A Carpathia Hosting afirmou que manter os servidores do Megaupload custa 9 mil dólares por dia, um custo que não deveria arcar, já que não faz parte do processo, de acordo com um documento emitido nessa semana pela justiça dos EUA, e obtido pela Wired. O Megaupload possui 1.103 servidores nos Estados Unidos e no Canadá, contratados a partir desta empresa, há entre 25 e 28 petabytes de dados armazenados, uma quantidade absurda de informações. 

Um petabyte de dados é equivalente a aproximadamente 13.3 anos de vídeo em alta definição [ou todo o conteúdo da Biblioteca do Congresso dos EUA], considerada a maior do mundo, multiplicado 50 vezes, de acordo com o documento judicial. Promotores federais condenaram sete pessoas e dois empresas por violação de copyrights e lavagem de dinheiro por estarem relacionadas ao Megaupload, por encorajarem o compartilhamento de conteúdos sem autorização dos donos dos direitos autorais.

O fundador do Megaupload, Kim Dotcom, está em liberdade após pagar fiança em Auckland, na Nova Zelândia, porém enfrenta um processo de extradição para os EUA, que deve começar em agosto.

Aparentemente, algumas partes desejam que os dados do site sejam preservados, entretanto nenhuma entidade se mostrou disposta a pagar por isso. A Carpathia, por sua vez, pediu autorização judicial para liberar os servidores para novos clientes. Alguns desses, localizados no Canadá, foram na verdade apreendidos pelas autoridades, enquanto agentes americanos copiaram dados que estavam guardados no hardware, conforme aponta o documento.

O Megaupload deseja que seus dados sejam mantidos para sua própria defesa, e para que seus clientes tenham a chance de ter suas informações de volta, já que muitos deles afirmam que utilizavam o serviço para fins legais. A Electronic Frontier Foundation, grupo de advocacia de direitos digitais e privacidade, deseja que as informações sejam preservadas pela mesma razão.

A Motion Picture Association of America [MPAA, entidade que defende os interesses dos estúdios de cinema dos EUA] também pede que os dados não sejam apagados. A MPAA enviou uma nota à Carpathia afirmando que pode ter ações civis contra o Megaupload e que “é potencialmente contra aqueles contribuíram materialmente e intencionalmente às violações feitas pelo Megaupload”. Já o governo norte-americano argumenta que os promotores não precisam mais dos dados, em uma outra declaração.

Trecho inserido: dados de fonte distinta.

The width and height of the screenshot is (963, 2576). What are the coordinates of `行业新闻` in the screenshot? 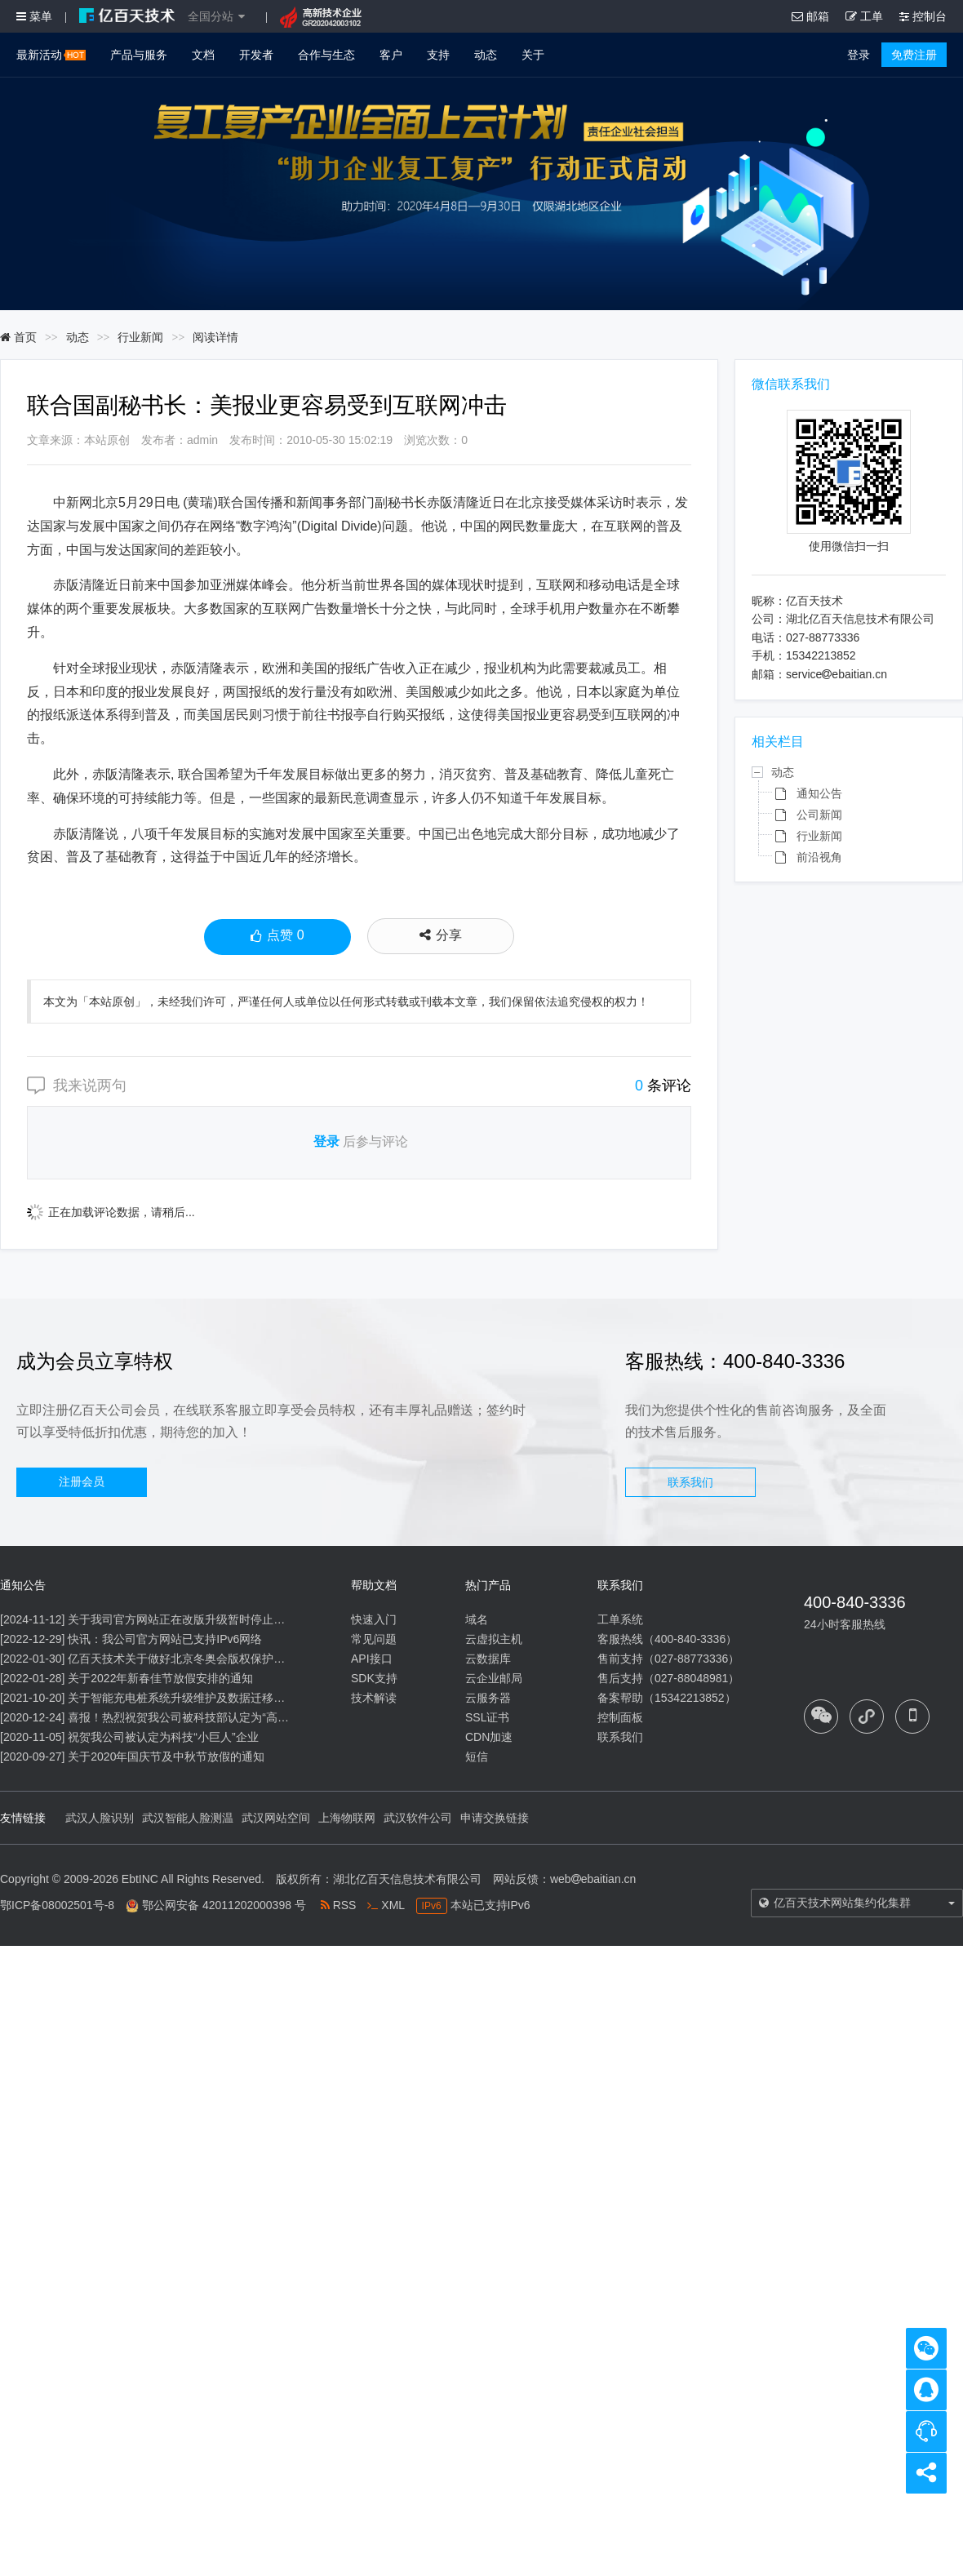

Os advogados da Carpathia, por sua vez, sublinham que as partes que estiverem interessadas nos dados devem pagar pelo armazenamento e hospedagem. Apenas o hardware que mantém os dados do Megaupload é avaliado em 1,25 milhão de dólares, e a empresa afirmou ainda que precisa mover o equipamento no próximo mês [uma operação de 65 mil dólares] por causa do contrato de locação expirado, levando o hardware para onde estão os servidores do Megaupload.